::: Information provided

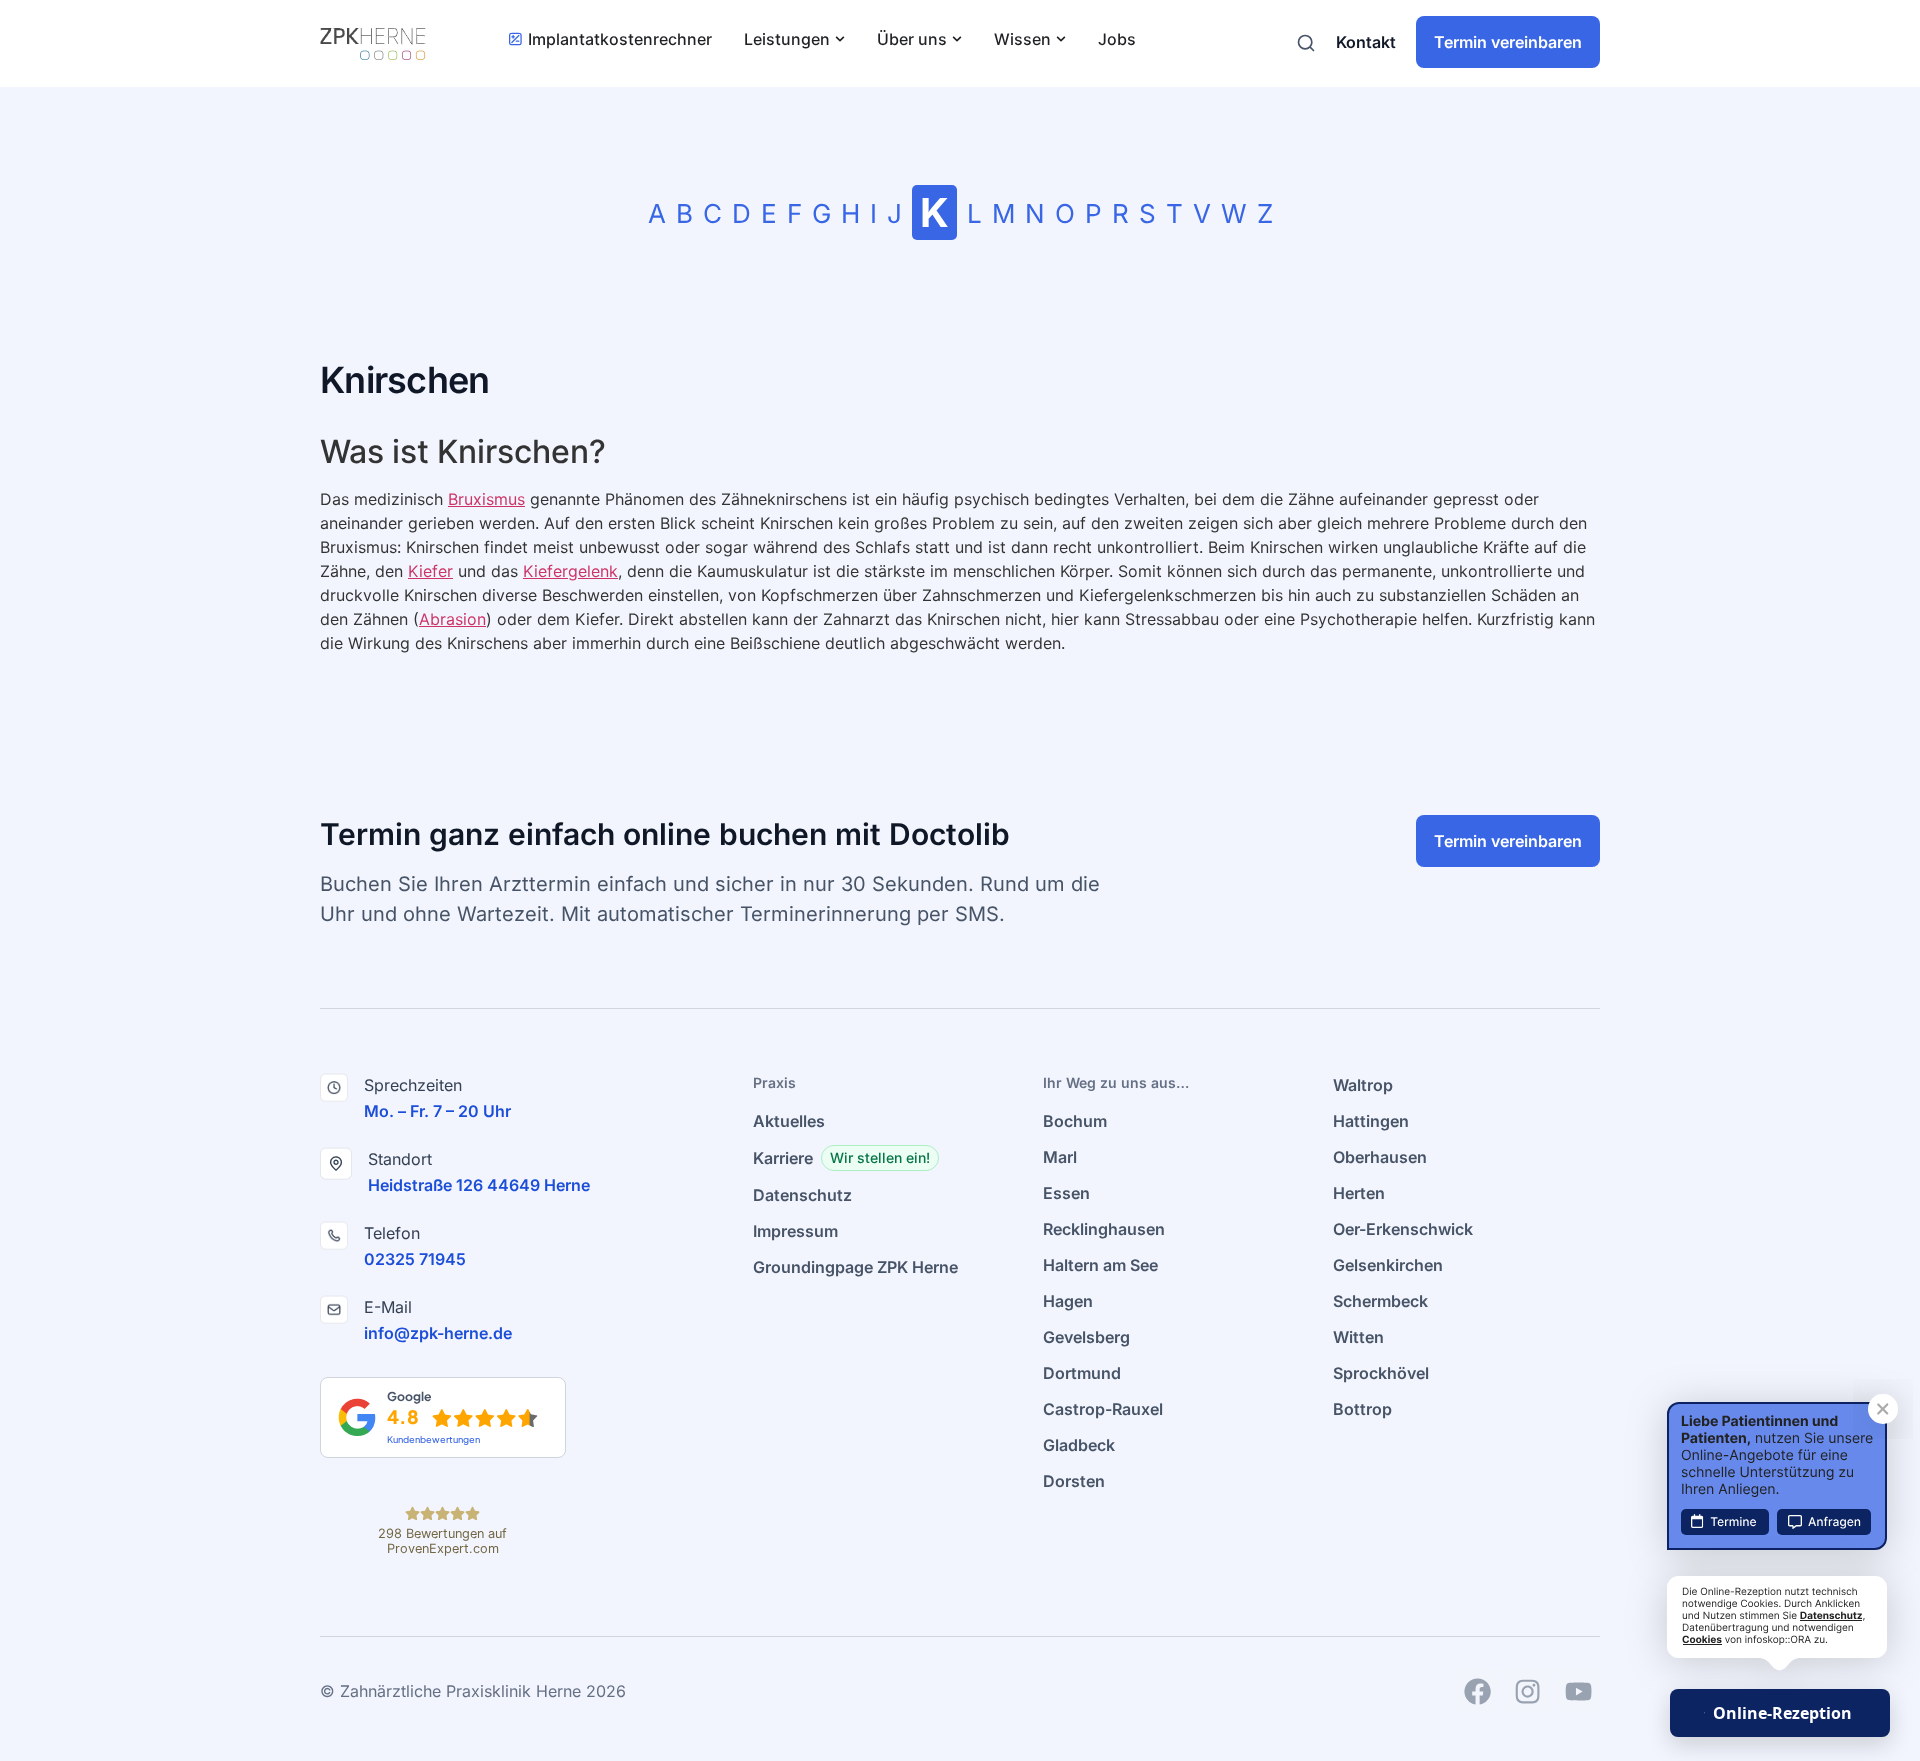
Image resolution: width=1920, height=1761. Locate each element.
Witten (1358, 1337)
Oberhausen (1380, 1157)
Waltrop (1363, 1085)
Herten (1359, 1193)
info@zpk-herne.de (438, 1333)
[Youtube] (1578, 1691)
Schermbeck (1380, 1301)
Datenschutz (802, 1195)
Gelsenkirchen (1388, 1265)
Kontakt (1366, 42)
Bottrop (1362, 1409)
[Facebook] (1477, 1691)
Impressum (795, 1231)
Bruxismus (486, 499)
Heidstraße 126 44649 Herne (479, 1185)
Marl (1060, 1157)
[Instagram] (1528, 1691)
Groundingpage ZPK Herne (855, 1267)
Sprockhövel (1381, 1373)
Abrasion (452, 619)
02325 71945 (415, 1259)
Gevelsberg (1086, 1337)
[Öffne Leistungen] (840, 39)
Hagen (1068, 1301)
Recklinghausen (1104, 1229)
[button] (880, 1158)
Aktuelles (789, 1121)
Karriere (783, 1158)
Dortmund (1082, 1373)
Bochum (1075, 1121)
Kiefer (430, 571)
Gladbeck (1079, 1445)
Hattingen (1371, 1121)
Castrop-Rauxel (1103, 1409)
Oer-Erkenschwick (1403, 1229)
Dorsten (1074, 1481)
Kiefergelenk (570, 571)
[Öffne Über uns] (957, 39)
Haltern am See (1100, 1265)
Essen (1066, 1193)
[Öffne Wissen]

::::::

Look over the listing above and copy each line that contains "Öffne".

Solution to the problem:
[Öffne Leistungen] (840, 39)
[Öffne Über uns] (957, 39)
[Öffne Wissen]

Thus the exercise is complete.